Waltl relied on a mix of Red Digital Cinema cameras for the production, equipped with Sigma Cine Primes. “Most of the shoot, especially the vérité parts, was done on a Gemini since I own one and brought it to the project,” he explains. “For the interviews, we decided to have more cameras and angles, typically three total. For the key scene — Alexei’s interview — we even had four cameras. Having started the project with Red, we wanted to stay in that look and environment. The main camera for the interviews was usually a Red Monstro [for shoots with Navalny, wife Yulia Navalnaya, and Grozey] or a Helium [for Pevchikh and Progress Party leader Leonid Volkov], and then we had extra Gemini units as third and fourth cams.”
To light the bar, Waltl says, “it was interesting for us to take away light, making it suspenseful and darkish by using negative space. We had an Arri SkyPanel with an Octadome on camera left, practicals hung from the bar ceiling and standing in the background to add depth. The fill was just a bounce — a 1x1-meter muslin bouncing the Arri light.”
For the barroom interview, “We had a set of questions for the daytime setup, and for the nighttime setup we had different questions — about the investigation and the poisoning, the darker side. For those sequences we put some haze into the room — we found a hazer used for events. At nighttime, we had HMIs outside the bar, shining in through the blinds as the art director, Rafael Loß, and gaffer, Paul Näther, waved flags to circulate the haze through the room.”

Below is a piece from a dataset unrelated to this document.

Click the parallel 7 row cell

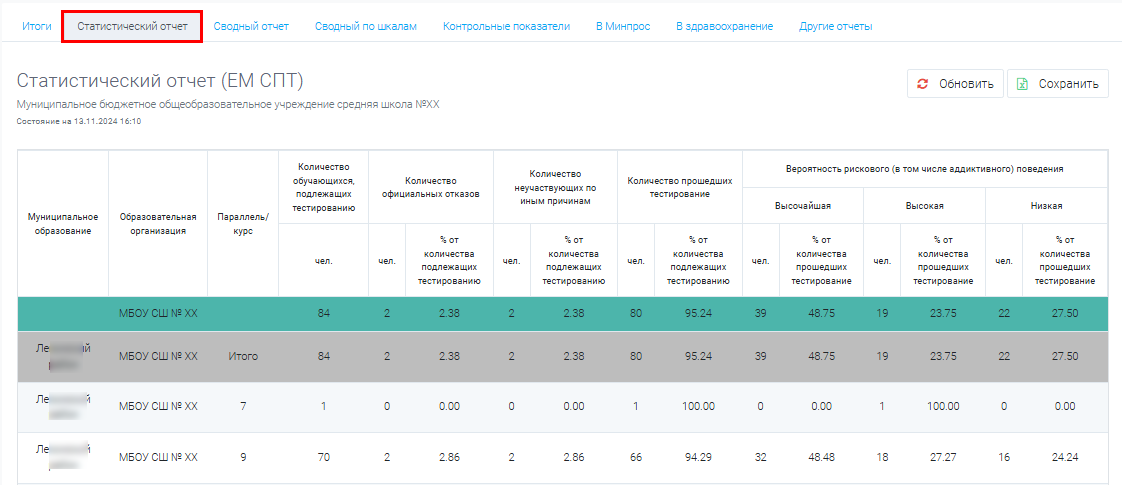[243, 406]
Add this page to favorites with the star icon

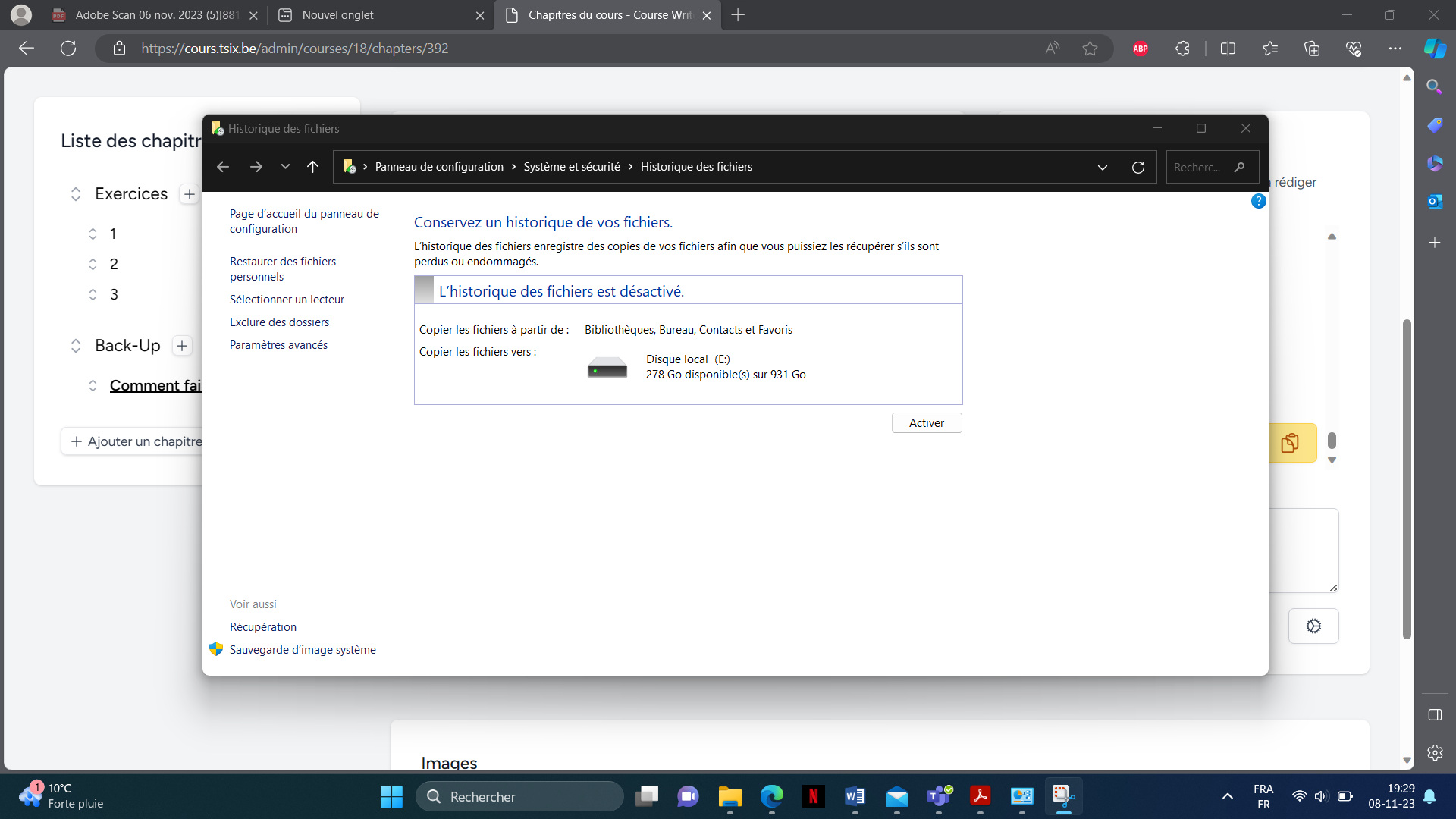[x=1090, y=49]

The interview was shot from Jan. 11-13, 2021, and on Jan. 17 Navalny flew back to Moscow. He was arrested at the airport on arrival, taken to court, and sentenced to 2½ years in jail. He subsequently received an additional nine-year sentence on another charge.
“The man has a superhuman fearlessness,” says Roher, who compares Navalny to Alex Honnold, the mountain climber who scaled the granite face of El Capitan with no safety lines in the documentary Free Solo.“Whatever that self-preservation gene is that others have, he doesn’t have it — he is made of steel.” In addition to his courage, Navalny has a sense of gallows humor. At one point, referring to Roher’s film crew, he said to an aide, “I realize he is filming it all for the movie he’s going to release if I get whacked!”
Waltl says he was a bit intimidated the first time he met Navalny, but that “he is very disarming, and also used to having cameras around. He is very easygoing, makes you feel welcome, and very quickly forgot about the camera.”
Based in Tirol, Austria, Waltl, studied cinematography in Barcelona and has worked as a cinematographer for 10 years. “I always had a video camera; I always wanted to be a tool to tell a great story. I like to build scenes, give the editor something to work with, block a scene. I like to keep the film cinematic, for example, by shooting with open apertures.” He concedes that he and Roher “fought a lot” on Navalny, but “in a good way.” The two “had lots of heated discussions,” notably over how to shoot the main interview.
At the end of the onscreen interview with Navalny, Roher asks the dissident — who spoke to them in English for most of the film — to send a message in Russian to the Russian people. “Don’t give up,” Navalny says, gazing straight into the camera. “If they decide to kill me, it means we are incredibly strong. We need to utilize this power. We don’t realize how incredibly strong we actually are.”
Editor’s Note: It was reported on Feb. 16, 2024 that Navalny died in a Russian prison.